The fastest official route is the North Dakota Board of Medicine Verify License Status page. Choose the physician license type, search by license number or name, and confirm the license type, status, city, expiration and identity match before relying on the result.
Is the North Dakota Board of Medicine lookup a primary-source verification?
Yes. The Board states that its verification website is considered primary-source verification because the information comes directly from the Board database and is updated in real time.
Which license types are included in the North Dakota medical license search?
The Board lookup includes physician, physician assistant, genetic counselor and naturopathic doctor records. Physician license types can include active, inactive, resident, provisional temporary, locum tenens and special emeritus records.
How should I search by North Dakota medical license number?
Use the entire license number and enter numbers only. The Board instructs users not to include alpha characters that precede or follow the number.
What if a North Dakota physician does not appear in the lookup?
Try the correct license type, full license number, partial last-name search, alternate spelling and city. The Board says all current licensees are included, but some former licensees who were first licensed many years ago may not be listed.
When can a North Dakota physician renew a medical license?

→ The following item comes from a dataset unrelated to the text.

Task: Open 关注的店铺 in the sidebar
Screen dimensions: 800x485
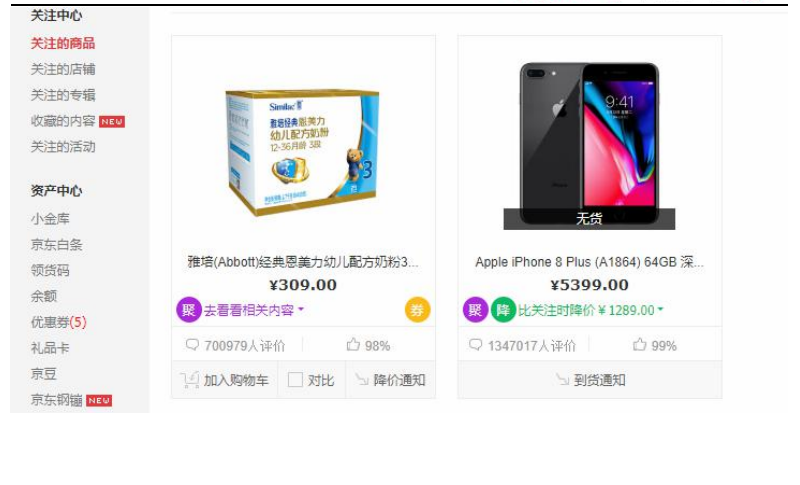Action: click(63, 69)
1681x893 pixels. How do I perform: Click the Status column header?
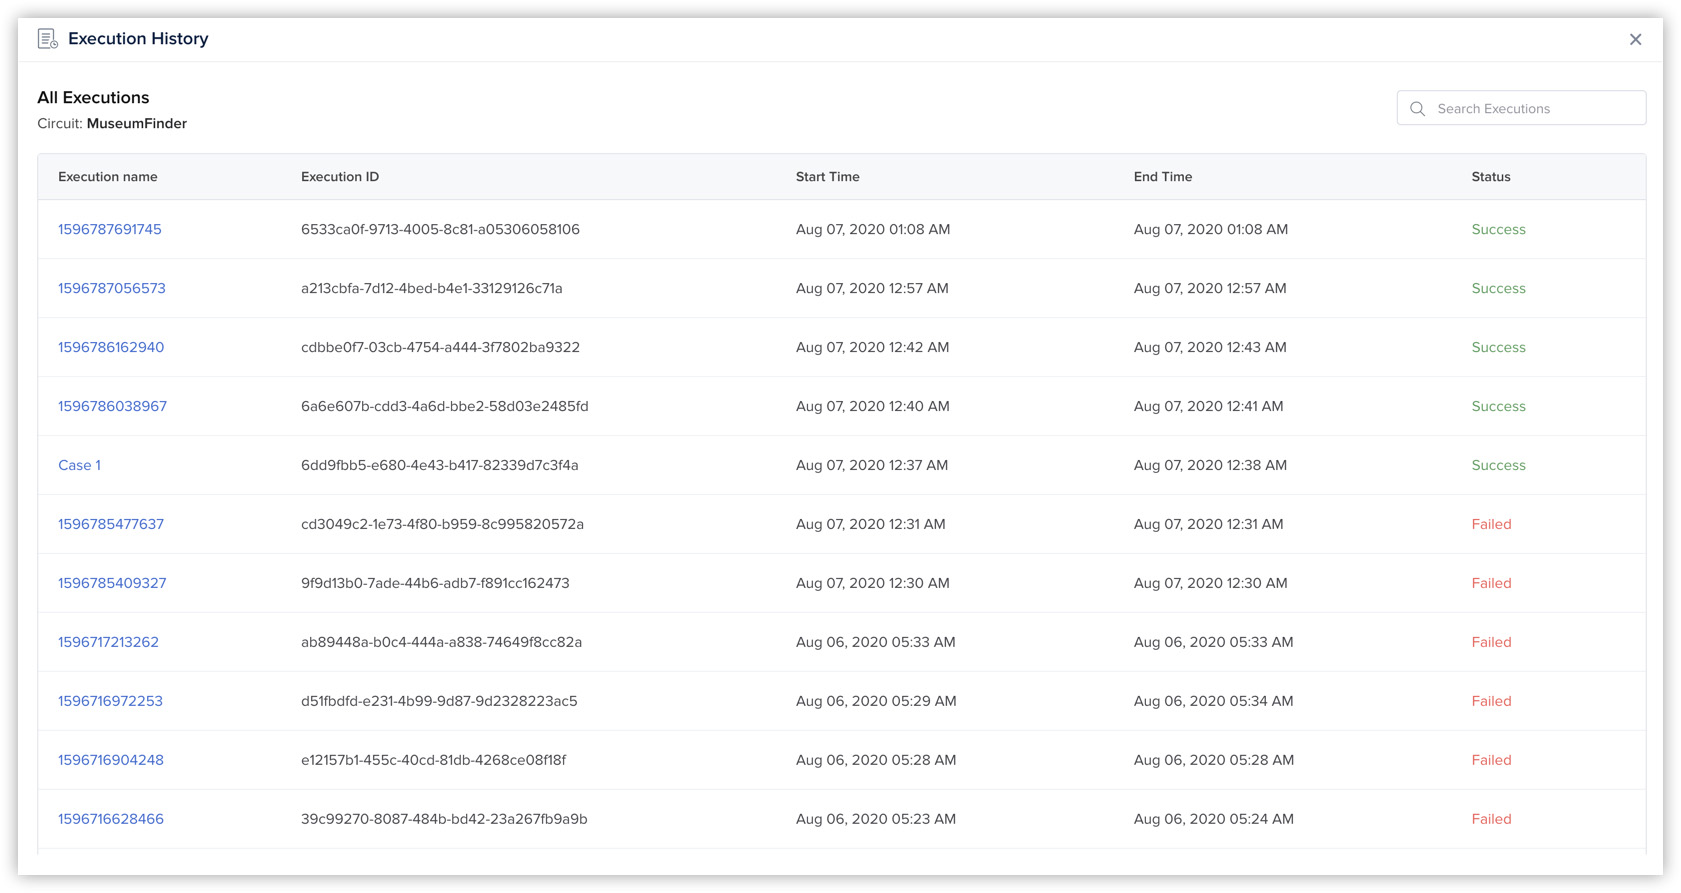pos(1490,177)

Physician licenses can be renewed 59 days before expiration. North Dakota physician licenses expire on the physician’s birthdate every other year, and renewal notifications are sent before expiration when the Board has a current email address.

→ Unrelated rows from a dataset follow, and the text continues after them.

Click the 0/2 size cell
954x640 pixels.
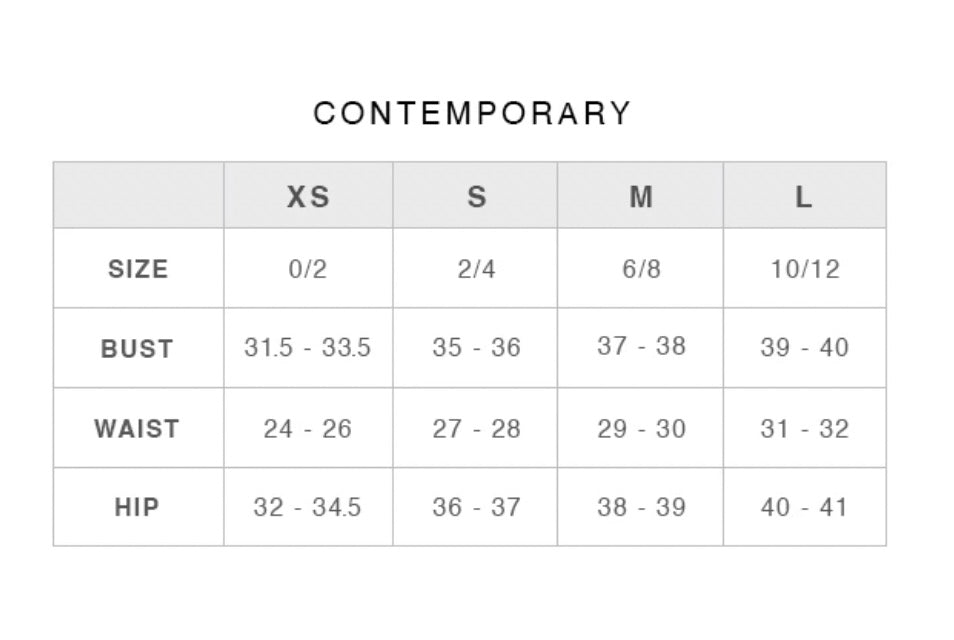pos(308,269)
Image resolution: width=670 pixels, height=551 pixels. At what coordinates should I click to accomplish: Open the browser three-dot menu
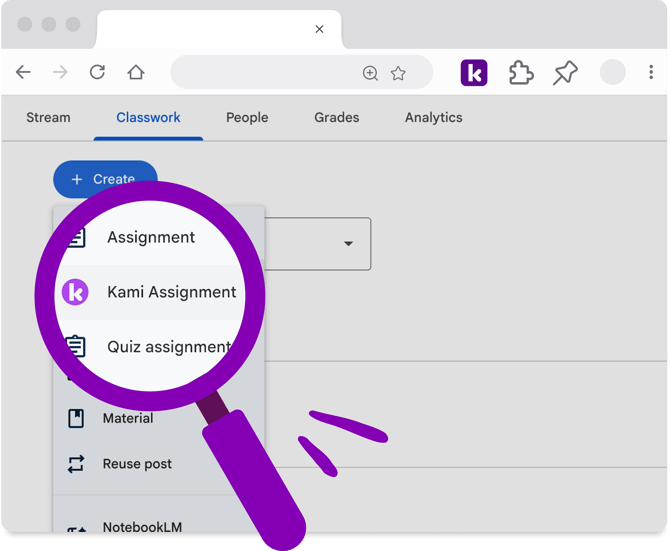tap(651, 72)
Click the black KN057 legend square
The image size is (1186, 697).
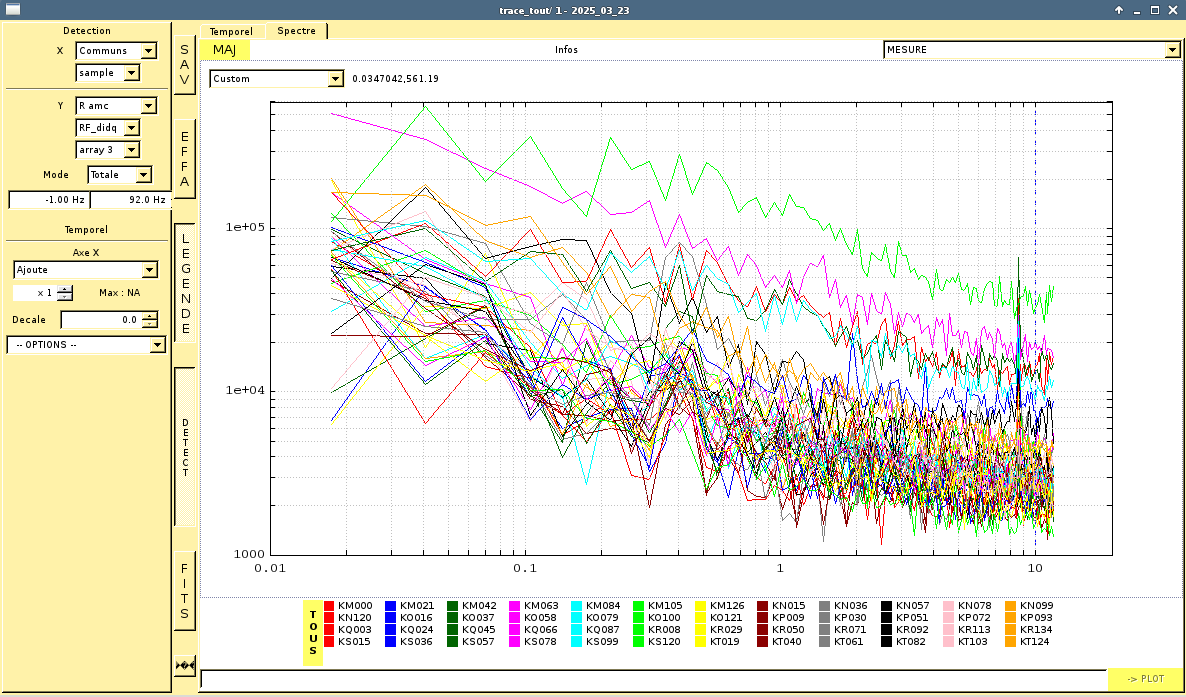coord(887,606)
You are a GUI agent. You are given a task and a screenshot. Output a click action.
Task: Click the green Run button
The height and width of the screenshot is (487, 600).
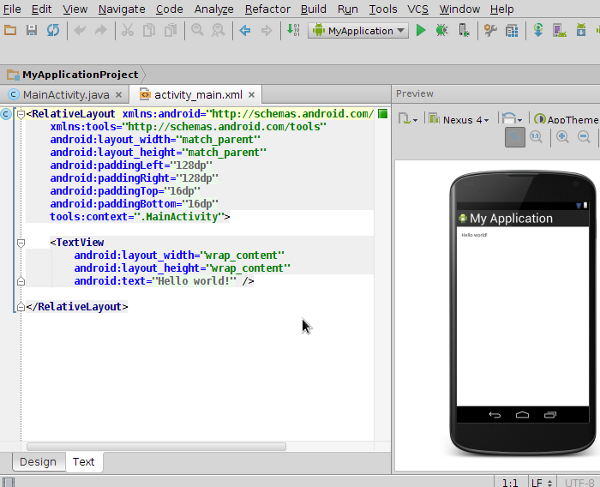[x=420, y=31]
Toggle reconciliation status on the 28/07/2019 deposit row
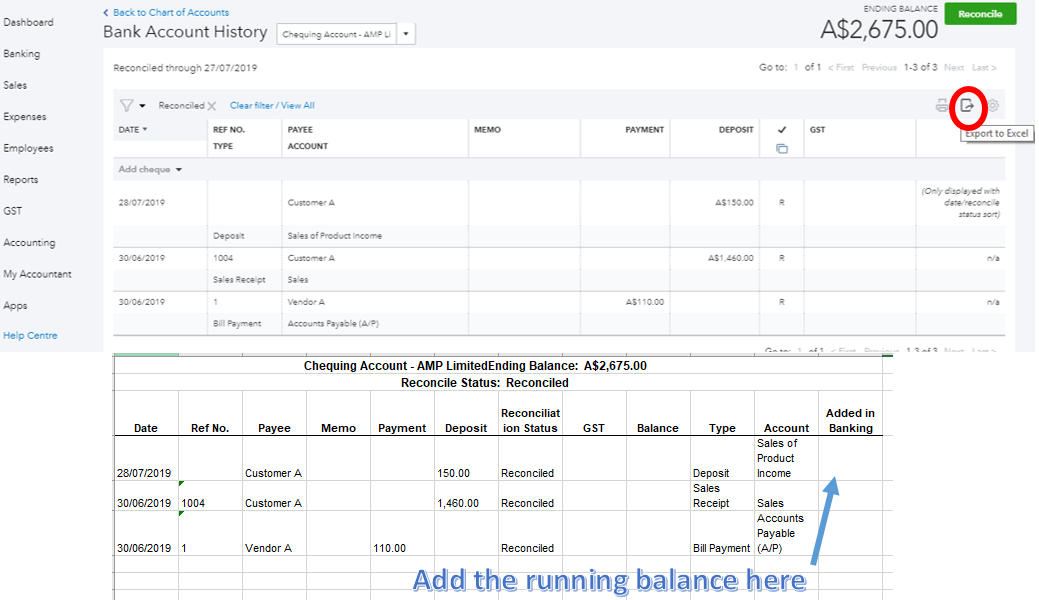Screen dimensions: 1039x600 782,201
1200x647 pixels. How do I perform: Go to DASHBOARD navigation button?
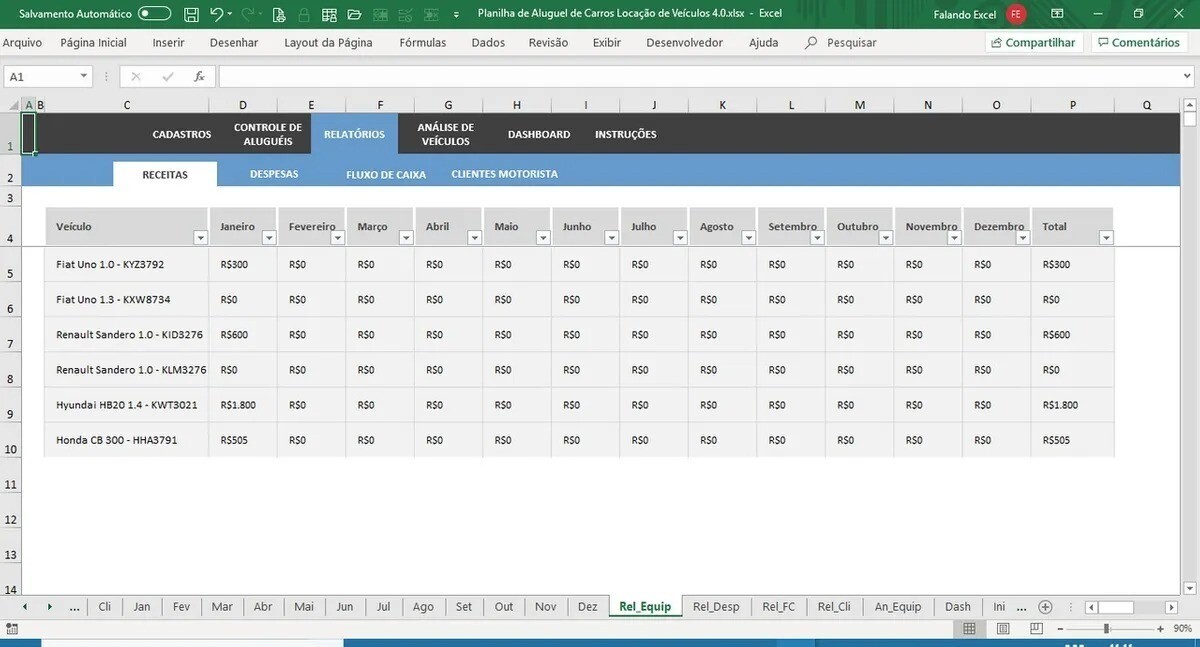click(539, 134)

What happens if a North Dakota physician license has expired?
If the license has been expired less than three years, the Board says the physician can log in to renew. If renewal is after three years, a new application is required, although certain source verifications may not need to be requested again unless circumstances changed.
How many CME hours do North Dakota physicians need?

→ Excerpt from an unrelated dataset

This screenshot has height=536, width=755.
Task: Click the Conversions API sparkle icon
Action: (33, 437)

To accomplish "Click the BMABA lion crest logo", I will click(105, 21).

Under rules taking effect April 1, 2024, North Dakota physicians must complete 40 AMA Category 1 CME hours every two years. First-cycle reductions may apply for physicians licensed less than two or three years, and certain current board certification or maintenance of certification may be accepted in lieu of CME-hour proof.
Where do I file a complaint against a North Dakota physician or PA?
Use the North Dakota Board of Medicine complaint instructions and complaint form for physicians, resident physicians, physician assistants, genetic counselors and naturopathic doctors. The Board does not handle complaints about nurses, health care facilities, billing disputes, insurance disputes or civil malpractice remedies.
What proof should I save after verifying a North Dakota medical license?
Save the official Board portal used, date checked, licensee name, license type, license number, status, expiration, city, specialty note, public order review result and the name of the person who completed the verification.